**EXERCISE TEXT**
A clandestine backchannel between Washington and Tehran, facilitated by British intelligence, has led to what diplomats describe as “real progress” in nuclear negotiations. Three sources familiar with the talks confirmed to this newspaper that meetings in Oman this week produced a provisional framework for uranium enrichment limits and sanctions relief.
The backchannel was initiated six months ago by MI6 officers who had maintained contact with Iranian counterparts since the collapse of the 2015 nuclear deal. A senior British official described the effort as “patient work of the highest order”. The official, who spoke on condition of anonymity, said: “We are not looking for a photo op. We are looking for verifiable steps.”
The emerging deal would cap Iranian enrichment at 3.67 per cent for a renewable 10-year period in exchange for the unblocking of £18 billion in frozen oil revenues. But the devil remains in the details. Verification mechanisms are still being negotiated, and the Iranian Revolutionary Guard Corps has yet to sign off on expanded IAEA inspections.
In Washington, the White House refused to confirm the talks, but a National Security Council spokesperson said: “We welcome any constructive diplomatic efforts.” In Tehran, a foreign ministry statement called the discussions “positive and forward-looking”.
Sceptics warn of a pattern. Similar backchannel breakthroughs in 2013 and 2015 collapsed under partisan attacks in Congress and Israeli lobbying. “Everyone wants a deal until they see the fine print,” said a former State Department negotiator. “Then the knives come out.”

**EXCERPTED DATA**

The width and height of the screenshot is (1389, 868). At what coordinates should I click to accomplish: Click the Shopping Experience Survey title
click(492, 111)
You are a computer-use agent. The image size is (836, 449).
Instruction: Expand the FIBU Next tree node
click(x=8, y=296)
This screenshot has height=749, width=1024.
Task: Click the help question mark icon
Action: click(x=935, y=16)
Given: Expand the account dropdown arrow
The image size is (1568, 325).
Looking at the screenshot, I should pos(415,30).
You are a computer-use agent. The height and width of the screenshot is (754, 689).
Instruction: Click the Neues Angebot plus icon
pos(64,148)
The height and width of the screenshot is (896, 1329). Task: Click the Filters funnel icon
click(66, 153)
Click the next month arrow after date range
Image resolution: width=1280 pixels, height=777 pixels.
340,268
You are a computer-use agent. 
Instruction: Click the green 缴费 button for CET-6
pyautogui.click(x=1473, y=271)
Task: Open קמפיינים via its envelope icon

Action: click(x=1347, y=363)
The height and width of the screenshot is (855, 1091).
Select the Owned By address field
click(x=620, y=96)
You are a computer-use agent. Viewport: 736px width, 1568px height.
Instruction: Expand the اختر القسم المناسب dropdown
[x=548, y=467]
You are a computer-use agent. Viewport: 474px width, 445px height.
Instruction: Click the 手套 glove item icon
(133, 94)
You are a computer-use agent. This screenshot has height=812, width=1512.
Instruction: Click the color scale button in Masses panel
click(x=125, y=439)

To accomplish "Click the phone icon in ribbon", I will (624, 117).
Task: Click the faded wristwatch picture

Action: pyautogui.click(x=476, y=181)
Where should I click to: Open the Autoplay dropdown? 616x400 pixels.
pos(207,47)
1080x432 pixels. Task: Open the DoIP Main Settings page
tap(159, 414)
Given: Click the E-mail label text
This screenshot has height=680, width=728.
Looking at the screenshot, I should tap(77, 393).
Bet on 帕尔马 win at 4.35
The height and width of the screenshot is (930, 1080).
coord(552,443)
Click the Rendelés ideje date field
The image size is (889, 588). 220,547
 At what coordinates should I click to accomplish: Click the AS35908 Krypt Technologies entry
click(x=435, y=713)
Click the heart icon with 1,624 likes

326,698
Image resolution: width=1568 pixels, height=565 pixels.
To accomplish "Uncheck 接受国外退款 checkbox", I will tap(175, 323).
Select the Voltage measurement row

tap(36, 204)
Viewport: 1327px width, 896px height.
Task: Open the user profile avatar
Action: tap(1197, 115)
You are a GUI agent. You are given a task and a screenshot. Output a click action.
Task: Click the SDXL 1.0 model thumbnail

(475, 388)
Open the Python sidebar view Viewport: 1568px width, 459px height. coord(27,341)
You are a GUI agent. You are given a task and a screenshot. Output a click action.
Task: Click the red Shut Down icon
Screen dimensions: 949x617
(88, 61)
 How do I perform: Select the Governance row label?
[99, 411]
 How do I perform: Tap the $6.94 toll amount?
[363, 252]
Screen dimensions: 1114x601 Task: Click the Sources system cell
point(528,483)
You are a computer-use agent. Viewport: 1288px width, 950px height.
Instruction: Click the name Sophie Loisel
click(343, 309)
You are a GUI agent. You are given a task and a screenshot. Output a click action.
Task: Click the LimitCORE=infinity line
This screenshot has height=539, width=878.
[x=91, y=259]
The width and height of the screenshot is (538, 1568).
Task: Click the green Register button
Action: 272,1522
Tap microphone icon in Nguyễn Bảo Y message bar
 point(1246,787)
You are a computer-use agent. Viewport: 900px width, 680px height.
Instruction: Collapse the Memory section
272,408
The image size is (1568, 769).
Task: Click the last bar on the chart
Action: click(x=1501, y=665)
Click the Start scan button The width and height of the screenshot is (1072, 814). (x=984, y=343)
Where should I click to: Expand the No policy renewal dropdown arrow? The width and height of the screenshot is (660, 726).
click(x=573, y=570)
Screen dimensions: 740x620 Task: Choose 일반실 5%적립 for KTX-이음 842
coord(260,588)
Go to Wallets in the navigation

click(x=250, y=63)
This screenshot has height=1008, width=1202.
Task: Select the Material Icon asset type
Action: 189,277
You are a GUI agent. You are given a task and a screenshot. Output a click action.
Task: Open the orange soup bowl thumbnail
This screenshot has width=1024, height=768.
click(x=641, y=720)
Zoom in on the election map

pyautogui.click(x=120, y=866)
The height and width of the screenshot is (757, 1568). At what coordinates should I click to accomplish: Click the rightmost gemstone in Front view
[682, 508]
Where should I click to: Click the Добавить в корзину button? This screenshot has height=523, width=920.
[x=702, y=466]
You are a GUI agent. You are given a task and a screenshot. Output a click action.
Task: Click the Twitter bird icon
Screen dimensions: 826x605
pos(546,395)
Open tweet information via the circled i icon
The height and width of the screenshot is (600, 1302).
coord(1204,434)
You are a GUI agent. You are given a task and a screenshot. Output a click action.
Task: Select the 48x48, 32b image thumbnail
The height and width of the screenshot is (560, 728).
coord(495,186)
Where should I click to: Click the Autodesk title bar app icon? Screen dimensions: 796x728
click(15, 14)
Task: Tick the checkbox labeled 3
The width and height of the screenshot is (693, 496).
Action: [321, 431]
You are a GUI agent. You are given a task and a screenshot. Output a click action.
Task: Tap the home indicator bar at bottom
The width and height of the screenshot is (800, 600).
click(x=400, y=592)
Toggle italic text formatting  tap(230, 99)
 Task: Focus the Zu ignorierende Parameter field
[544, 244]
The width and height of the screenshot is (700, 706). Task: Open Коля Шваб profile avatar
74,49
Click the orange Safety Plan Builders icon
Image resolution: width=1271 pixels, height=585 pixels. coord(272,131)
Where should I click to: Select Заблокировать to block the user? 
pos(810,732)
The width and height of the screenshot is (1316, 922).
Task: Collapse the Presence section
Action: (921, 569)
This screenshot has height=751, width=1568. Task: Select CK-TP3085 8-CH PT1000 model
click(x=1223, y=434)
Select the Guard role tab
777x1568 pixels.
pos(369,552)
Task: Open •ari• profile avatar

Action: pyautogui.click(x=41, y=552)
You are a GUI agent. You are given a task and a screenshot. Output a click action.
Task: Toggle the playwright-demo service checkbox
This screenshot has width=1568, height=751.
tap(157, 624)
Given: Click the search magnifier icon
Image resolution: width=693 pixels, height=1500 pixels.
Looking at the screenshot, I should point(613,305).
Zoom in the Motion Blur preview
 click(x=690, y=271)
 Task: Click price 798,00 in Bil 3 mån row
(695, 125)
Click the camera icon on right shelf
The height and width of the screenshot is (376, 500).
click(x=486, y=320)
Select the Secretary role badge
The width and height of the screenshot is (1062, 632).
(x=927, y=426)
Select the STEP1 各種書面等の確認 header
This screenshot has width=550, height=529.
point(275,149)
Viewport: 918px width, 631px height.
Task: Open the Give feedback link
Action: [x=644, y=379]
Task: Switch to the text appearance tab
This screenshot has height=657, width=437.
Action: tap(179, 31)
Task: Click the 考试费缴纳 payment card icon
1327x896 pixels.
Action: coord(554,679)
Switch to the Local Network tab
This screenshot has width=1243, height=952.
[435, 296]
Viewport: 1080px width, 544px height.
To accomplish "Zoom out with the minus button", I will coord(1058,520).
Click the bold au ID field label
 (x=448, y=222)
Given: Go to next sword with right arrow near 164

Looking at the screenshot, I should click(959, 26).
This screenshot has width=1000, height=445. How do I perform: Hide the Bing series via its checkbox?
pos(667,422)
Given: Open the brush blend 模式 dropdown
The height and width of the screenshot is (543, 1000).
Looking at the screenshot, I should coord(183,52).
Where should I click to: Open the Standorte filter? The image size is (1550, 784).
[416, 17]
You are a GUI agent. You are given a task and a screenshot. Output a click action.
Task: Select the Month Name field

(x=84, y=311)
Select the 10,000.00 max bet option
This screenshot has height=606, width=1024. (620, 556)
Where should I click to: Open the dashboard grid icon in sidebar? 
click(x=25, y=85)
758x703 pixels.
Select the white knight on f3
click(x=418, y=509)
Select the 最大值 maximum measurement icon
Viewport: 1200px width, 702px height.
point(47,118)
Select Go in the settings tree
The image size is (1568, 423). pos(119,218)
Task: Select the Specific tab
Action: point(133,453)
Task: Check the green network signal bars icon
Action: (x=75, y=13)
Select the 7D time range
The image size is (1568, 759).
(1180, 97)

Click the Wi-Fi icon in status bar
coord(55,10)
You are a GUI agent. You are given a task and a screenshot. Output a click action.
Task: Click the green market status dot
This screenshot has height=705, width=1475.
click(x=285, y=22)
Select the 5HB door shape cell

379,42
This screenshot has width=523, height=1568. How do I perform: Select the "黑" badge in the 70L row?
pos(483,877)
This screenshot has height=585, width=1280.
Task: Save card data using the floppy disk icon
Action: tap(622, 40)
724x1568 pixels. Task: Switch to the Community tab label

**WORK TO BE COMPLETED**
Extend the news report on the secret US–Iran nuclear backchannel, starting after its final paragraph.

**ANSWER SPACE**
This backchannel, however, is different. Unlike the 2015 process, which was largely a bilateral US-Iran affair with the EU as a spectator, the British have embedded themselves in every turn of the talks. Five separate meetings have taken place in undisclosed Gulf locations, each one coordinated by a small team of MI6 officers and Farsi-speaking diplomats.
The fragility of the deal was underscored by a leak from an Israeli intelligence assessment that warned the framework “papers over Iranian nuclear breakout capacity”. A senior Iranian negotiator dismissed the Israeli claims as “baseless fear-mongering intended to scuttle talks”.
The next hurdle is a joint announcement scheduled for next week in Vienna. If the framework holds, it will mark the most significant diplomatic achievement since the 2015 deal. But if it fails, the backchannel may be burned for a decade.
One Western diplomat summed up the mood: “We have three chairs at the table. One is American, one is Iranian, and one is British. The British chair is the one that keeps the table from falling over.”
For now, the table is steady. But in the world of nuclear diplomacy, a table can collapse with a single phone call from a hardliner in Tehran or a hawk in Washington.